● **EXERCISE BRIEF**
What number of lines in the data below contain the string "cell"? Answer with that number alone.

»»

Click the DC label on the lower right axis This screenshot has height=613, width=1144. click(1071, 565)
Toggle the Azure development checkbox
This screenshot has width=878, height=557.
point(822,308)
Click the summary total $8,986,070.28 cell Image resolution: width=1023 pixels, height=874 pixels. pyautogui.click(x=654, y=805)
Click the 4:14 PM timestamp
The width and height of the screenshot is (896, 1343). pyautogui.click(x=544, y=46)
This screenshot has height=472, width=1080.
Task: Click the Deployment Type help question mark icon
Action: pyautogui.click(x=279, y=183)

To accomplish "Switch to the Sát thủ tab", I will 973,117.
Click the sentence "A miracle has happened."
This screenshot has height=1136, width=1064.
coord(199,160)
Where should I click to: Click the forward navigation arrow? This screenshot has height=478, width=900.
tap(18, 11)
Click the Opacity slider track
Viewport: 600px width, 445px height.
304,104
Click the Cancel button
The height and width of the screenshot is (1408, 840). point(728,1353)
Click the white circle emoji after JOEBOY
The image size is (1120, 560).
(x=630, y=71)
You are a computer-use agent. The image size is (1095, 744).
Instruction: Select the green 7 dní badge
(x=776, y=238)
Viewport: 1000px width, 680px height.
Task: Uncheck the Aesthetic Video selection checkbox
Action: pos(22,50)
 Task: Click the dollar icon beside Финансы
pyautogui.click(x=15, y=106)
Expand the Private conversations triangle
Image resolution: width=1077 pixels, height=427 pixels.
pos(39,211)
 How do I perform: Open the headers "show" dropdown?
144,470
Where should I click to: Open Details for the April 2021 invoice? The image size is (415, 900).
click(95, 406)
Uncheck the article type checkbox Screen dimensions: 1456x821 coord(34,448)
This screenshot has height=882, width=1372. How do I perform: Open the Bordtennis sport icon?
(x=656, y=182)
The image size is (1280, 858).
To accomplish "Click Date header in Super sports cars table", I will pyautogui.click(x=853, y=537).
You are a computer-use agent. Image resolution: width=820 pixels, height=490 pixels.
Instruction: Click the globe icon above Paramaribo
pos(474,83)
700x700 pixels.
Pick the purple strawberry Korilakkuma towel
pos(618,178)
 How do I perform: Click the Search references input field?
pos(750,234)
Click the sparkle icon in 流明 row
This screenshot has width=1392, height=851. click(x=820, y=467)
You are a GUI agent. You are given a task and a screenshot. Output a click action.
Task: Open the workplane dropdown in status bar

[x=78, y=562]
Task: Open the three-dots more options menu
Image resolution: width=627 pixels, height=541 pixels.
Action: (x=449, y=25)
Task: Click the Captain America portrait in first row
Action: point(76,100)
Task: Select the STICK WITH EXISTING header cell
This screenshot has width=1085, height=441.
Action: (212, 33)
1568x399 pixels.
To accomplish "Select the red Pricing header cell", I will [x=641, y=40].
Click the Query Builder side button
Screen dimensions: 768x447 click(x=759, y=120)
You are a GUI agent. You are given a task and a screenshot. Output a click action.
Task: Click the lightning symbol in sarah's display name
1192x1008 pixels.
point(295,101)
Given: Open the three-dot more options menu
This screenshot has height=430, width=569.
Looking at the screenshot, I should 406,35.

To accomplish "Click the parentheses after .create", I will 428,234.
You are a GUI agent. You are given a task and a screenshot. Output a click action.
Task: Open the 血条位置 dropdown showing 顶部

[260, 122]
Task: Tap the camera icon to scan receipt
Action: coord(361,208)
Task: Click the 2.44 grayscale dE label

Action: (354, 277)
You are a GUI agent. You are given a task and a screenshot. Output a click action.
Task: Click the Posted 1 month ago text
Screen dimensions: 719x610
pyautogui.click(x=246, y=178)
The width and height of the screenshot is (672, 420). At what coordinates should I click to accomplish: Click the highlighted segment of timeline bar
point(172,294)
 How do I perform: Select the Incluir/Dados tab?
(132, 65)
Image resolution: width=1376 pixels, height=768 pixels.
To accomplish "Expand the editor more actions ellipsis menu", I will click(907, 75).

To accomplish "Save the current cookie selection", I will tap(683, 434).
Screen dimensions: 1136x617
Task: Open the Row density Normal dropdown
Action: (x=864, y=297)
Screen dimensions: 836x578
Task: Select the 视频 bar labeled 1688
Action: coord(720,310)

««

● **RESULT OF THIS TASK**
3